WORK TO DO ->
Copy out the material below verbatim, line by line, without changing anything.

*-*-*

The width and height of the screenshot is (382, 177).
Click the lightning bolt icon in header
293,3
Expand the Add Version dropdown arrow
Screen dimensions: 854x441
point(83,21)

*-*-*

FINAL ANSWER ->
The width and height of the screenshot is (382, 177).
Click the lightning bolt icon in header
293,3
Expand the Add Version dropdown arrow
Screen dimensions: 854x441
point(83,21)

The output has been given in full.